1 DECEMBER 2007, Page 43

Disgusted of Donegal

Patrick Skene Catling ASKING FOR TROUBLE by Patricia Craig Blackstaff, £8.99, pp. 230, ISBN 9780856408083 © £7.19 (plus £2.45 p&p) 0870 429 6655 There is none of the lugubriousness of Angela's Ashes in this memoir of an Irish childhood in the dim days of old, before the advent of the Celtic Tiger, but Patricia Craig had her problems. In 1959, because of the 'corrupting influence' of her misbehaviour, the Dominican nuns expelled her at the age of 16 from their convent school in Belfast, and she was barred from other Catholic schools in the neighbourhood of the Falls Road. Now a respected literary critic, anthologist and broadcaster, Craig reminisces in unequivocal prose that expresses a sturdy and benign temperament. In retaliation back then in Ireland's medieval era in the middle of the 20th century, she expelled Catholicism from her life. For her, apostasy was liberation.

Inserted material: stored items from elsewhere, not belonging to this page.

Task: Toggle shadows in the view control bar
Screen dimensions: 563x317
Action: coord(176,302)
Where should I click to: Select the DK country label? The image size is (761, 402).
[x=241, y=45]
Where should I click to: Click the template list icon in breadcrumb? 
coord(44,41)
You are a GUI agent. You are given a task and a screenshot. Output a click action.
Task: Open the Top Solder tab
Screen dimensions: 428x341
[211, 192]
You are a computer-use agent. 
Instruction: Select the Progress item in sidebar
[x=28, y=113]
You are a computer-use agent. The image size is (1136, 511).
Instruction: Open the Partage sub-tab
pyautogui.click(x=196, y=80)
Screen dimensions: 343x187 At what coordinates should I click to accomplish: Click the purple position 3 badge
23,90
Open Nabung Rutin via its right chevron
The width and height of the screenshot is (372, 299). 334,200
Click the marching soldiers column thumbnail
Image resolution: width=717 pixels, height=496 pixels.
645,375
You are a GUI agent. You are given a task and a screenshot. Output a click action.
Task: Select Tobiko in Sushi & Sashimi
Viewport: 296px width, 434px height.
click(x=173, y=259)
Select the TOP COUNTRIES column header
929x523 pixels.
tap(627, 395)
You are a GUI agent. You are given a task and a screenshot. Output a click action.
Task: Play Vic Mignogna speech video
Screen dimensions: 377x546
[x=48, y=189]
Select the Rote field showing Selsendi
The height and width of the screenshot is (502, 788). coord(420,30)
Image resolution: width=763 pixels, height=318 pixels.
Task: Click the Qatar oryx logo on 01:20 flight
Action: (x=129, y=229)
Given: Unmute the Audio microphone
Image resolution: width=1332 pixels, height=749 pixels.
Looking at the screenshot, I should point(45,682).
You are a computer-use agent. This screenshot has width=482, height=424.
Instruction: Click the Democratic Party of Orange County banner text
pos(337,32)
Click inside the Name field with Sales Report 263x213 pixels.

She tells what she calls 'the story of an insignificant upheaval' (which once must have seemed pivotally significant), in 'an attempt to retrieve a few of the aspirations along with the atmosphere of that distinctive time'. Furthermore, she offers a work of social criticism, undertaken partly to remind myself, and my contemporaries, of the obsolete embargoes we existed under, and the extent to which these were accepted or circumvented.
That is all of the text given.